I first saw The Dead Hate the Living! ten years ago, and hated it. I was curious whether I’d like it better now that I’m older and have a few film classes under my belt. When I realized it was made by Full Moon Pictures, I inwardly groaned; that company is responsible for a slew of low-budget movies, some terrible. But I found myself liking the film this time.
There’s a fairly large cast of main characters, but they’re introduced slowly and are easy to tell apart. They’re pretty likable too, except for supremely evil Nina. The acting is surprisingly decent for a low budget film. The special effects are crappy, but fortunately the filmmakers mostly rely on makeup, which they’re much better at. The script is somewhat original—it’s a neat little movie within a movie. I enjoy how it plays with horror movie clichés but doesn’t drown the movie in them, trying to make it into a spoof. It’s like a love song to horror fans, with its constant references to famous horror makers; in an hour and a half it manages to allude to Lucio Fulci, George Romero, Sam Raimi, John Carpenter, Bruce Campbell, Mary Shelley, and Edgar Allen Poe.
It’s not quite a horror comedy, but it has its funny moments. My favorite quote is when Topaz, against David’s wishes, tries to reason with a zombie and find out what it wants; it conveys in zombiespeak that it and its brethren want to kill people. David snaps, “See? I told you, that’s all they ever want!” I’m also amused at how the romantic subplot between David and Topaz is downplayed in favor of the relationship between David and Paul. While they’re not an official item, they’re extremely close, and have a tendency to nuzzle each other. David doesn’t kiss Topaz (besides a peck to manipulate her) until after Paul is incapacitated. It’s really too bad—David and Paul make a much cuter couple.
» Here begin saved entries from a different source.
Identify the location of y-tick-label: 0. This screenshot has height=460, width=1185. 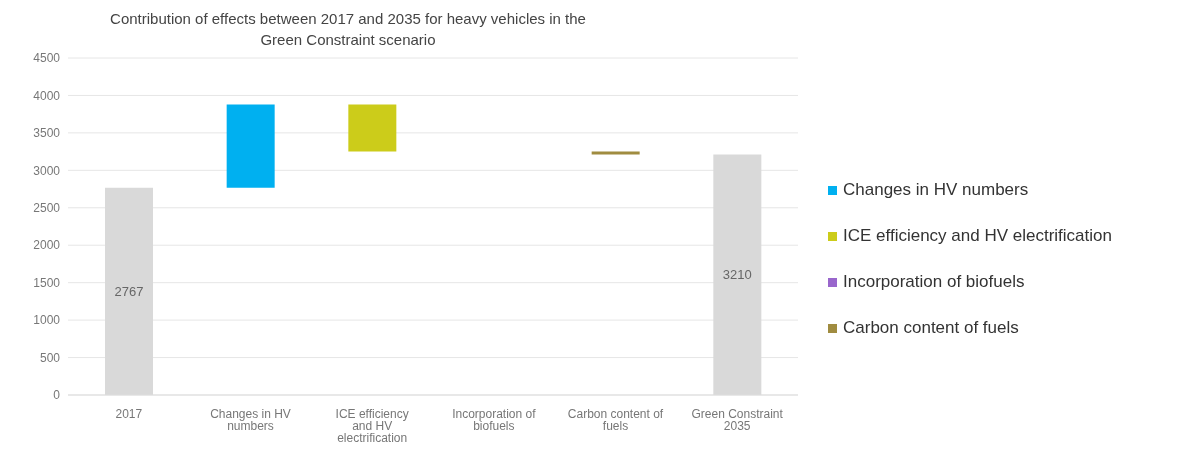
(57, 396).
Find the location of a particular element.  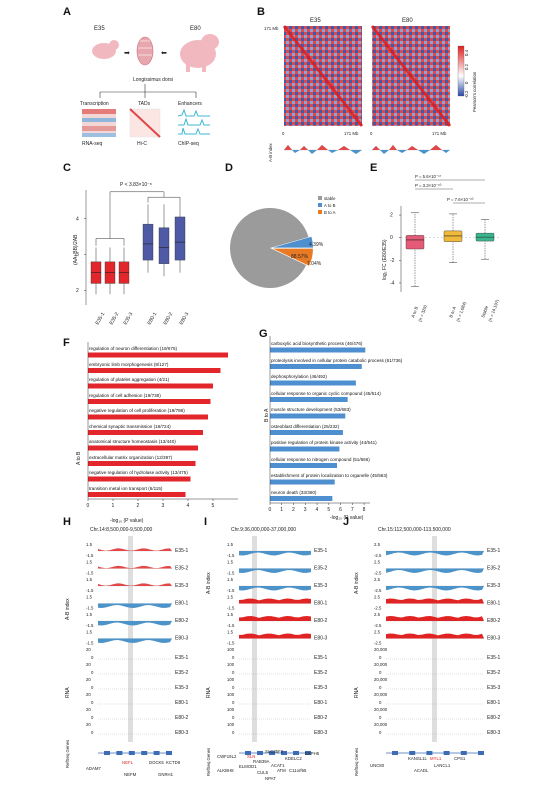

muscle-label: Longissimus dorsi is located at coordinates (153, 80).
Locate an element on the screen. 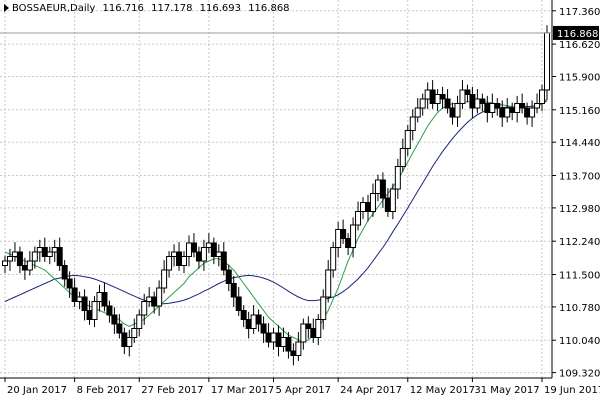  y-tick-label: 115.160 is located at coordinates (580, 112).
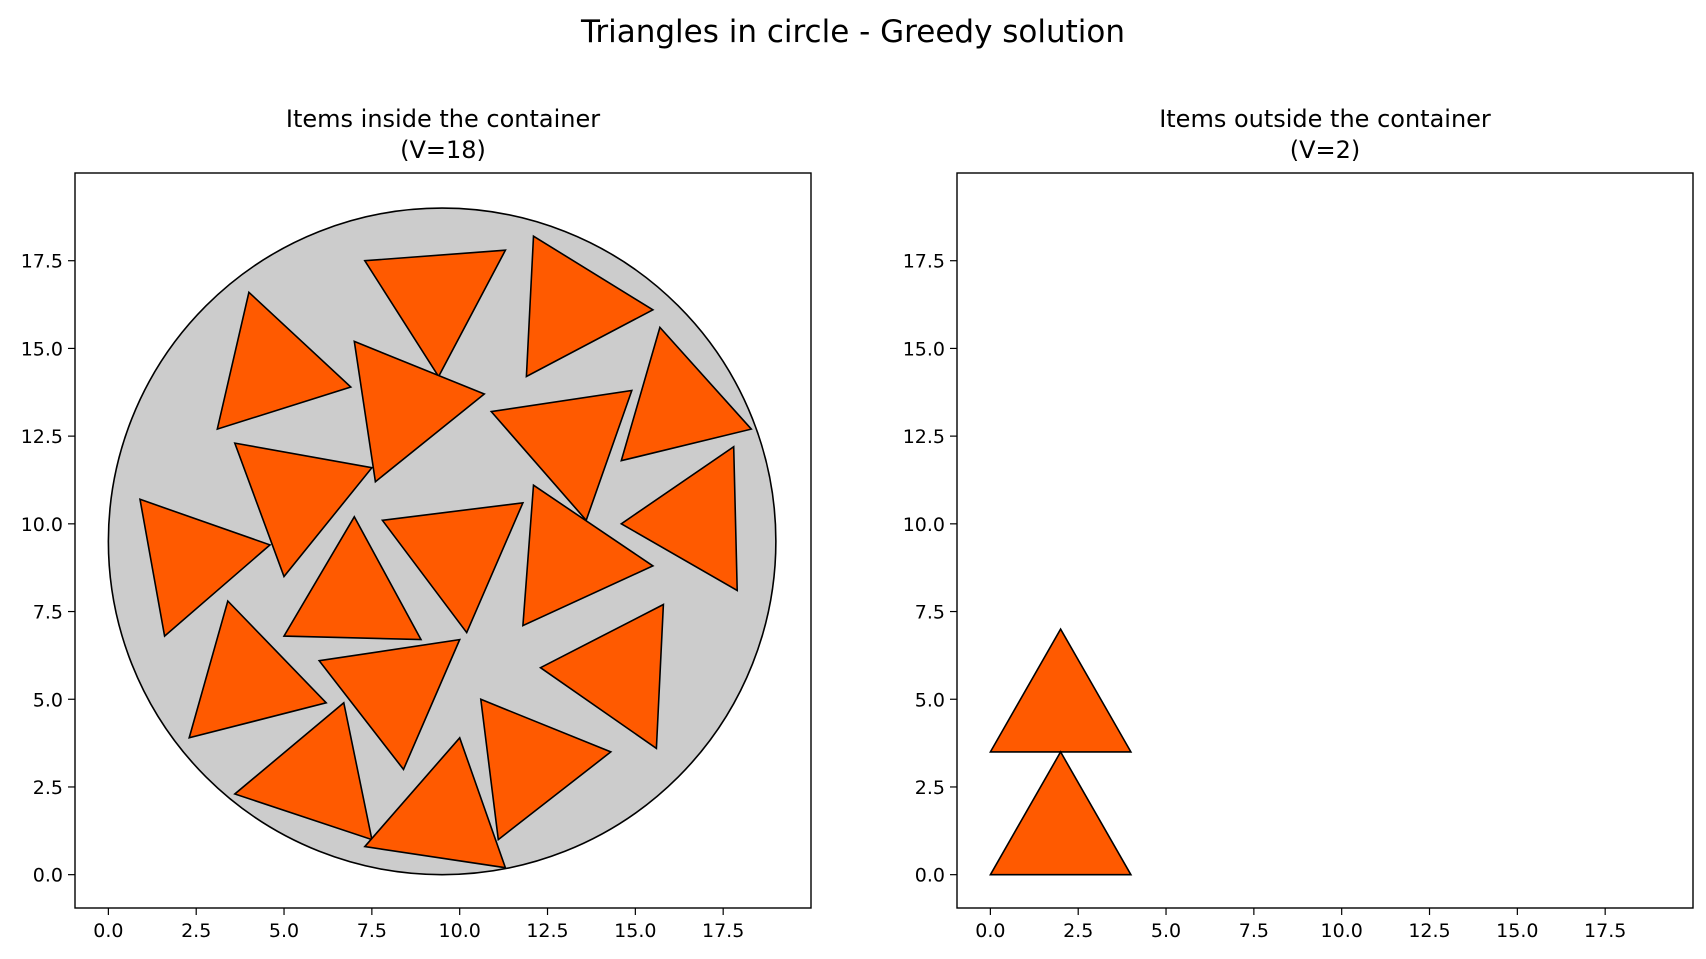 The height and width of the screenshot is (959, 1706). I want to click on panel-title-line-1: Items outside the container, so click(1325, 119).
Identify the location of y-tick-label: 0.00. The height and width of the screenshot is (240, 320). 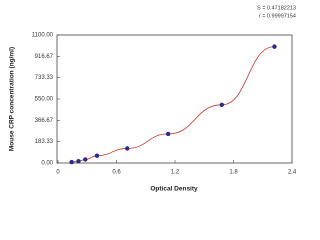
(47, 164).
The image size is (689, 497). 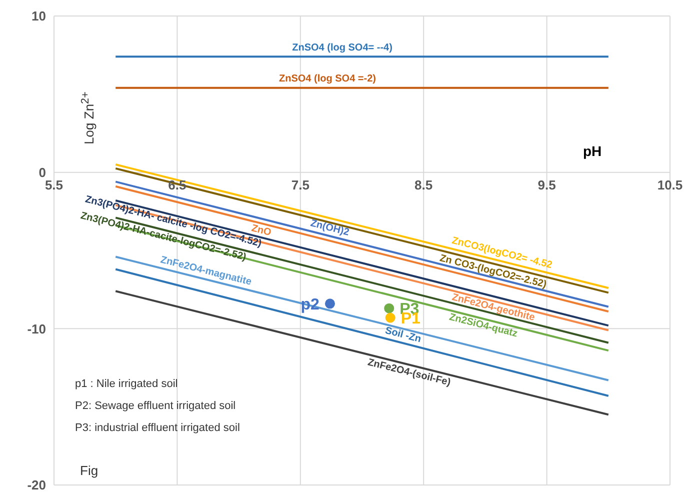 What do you see at coordinates (54, 184) in the screenshot?
I see `x-tick-label: 5.5` at bounding box center [54, 184].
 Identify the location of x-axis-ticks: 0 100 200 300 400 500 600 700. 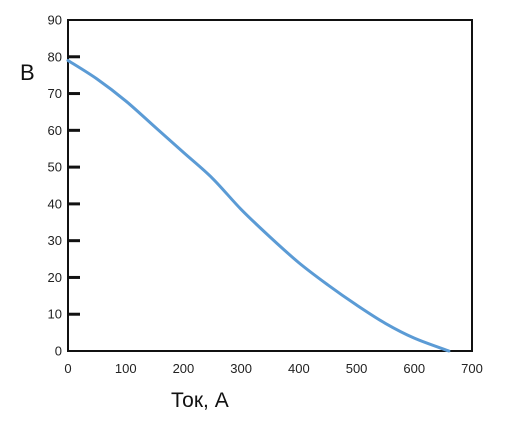
(273, 368).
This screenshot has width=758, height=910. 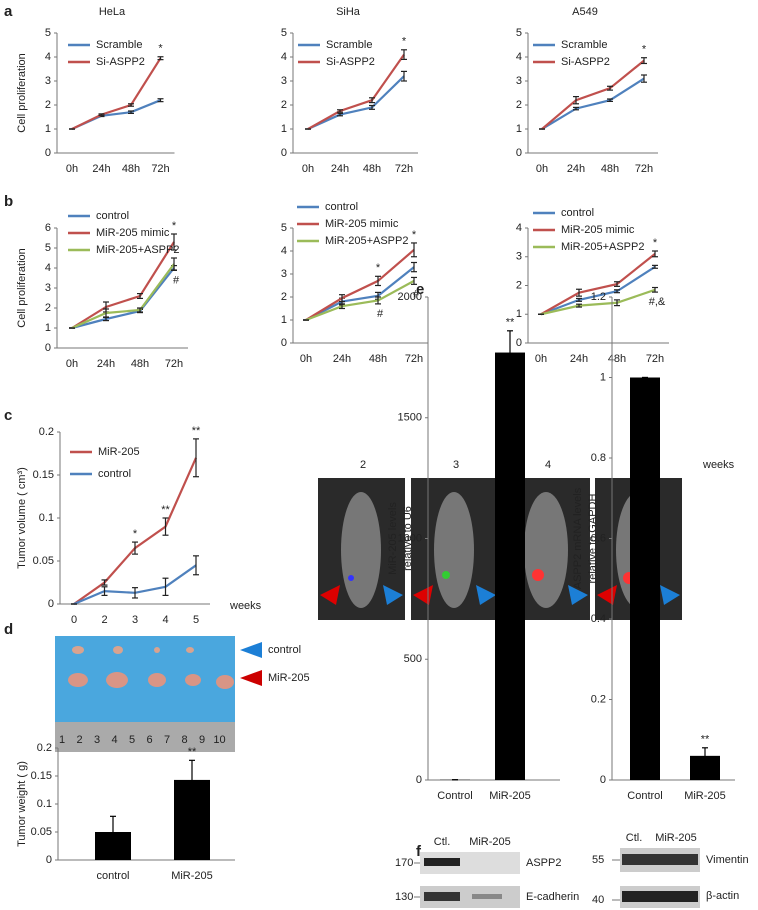 What do you see at coordinates (380, 314) in the screenshot?
I see `annotation: #` at bounding box center [380, 314].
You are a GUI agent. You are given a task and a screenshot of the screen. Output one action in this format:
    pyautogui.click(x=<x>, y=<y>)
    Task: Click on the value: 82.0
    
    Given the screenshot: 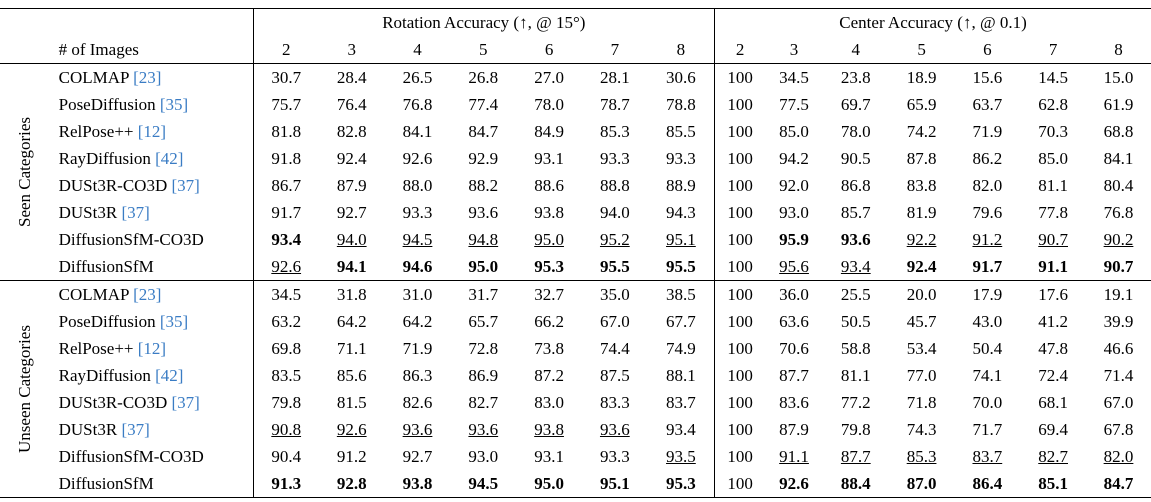 What is the action you would take?
    pyautogui.click(x=988, y=185)
    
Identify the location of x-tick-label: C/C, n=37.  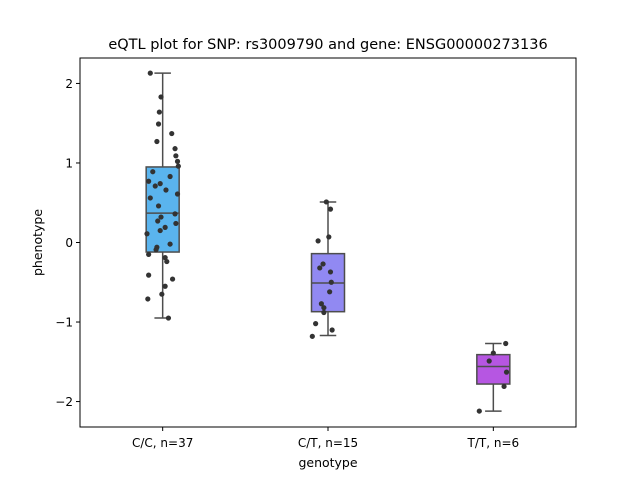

The only problem I have with the movie is the wildly unrealistic scene when Topaz, purchasing for the movie, buys hemorrhoid cream, an armload of junk food, and eight boxes of condoms—all for $33.69! That’s both unrealistic and possibly a cheap sex joke. But overall, it’s humorous and clever. Watch for a brief appearance by Sharknado director Anthony C. Ferrante as a store customer.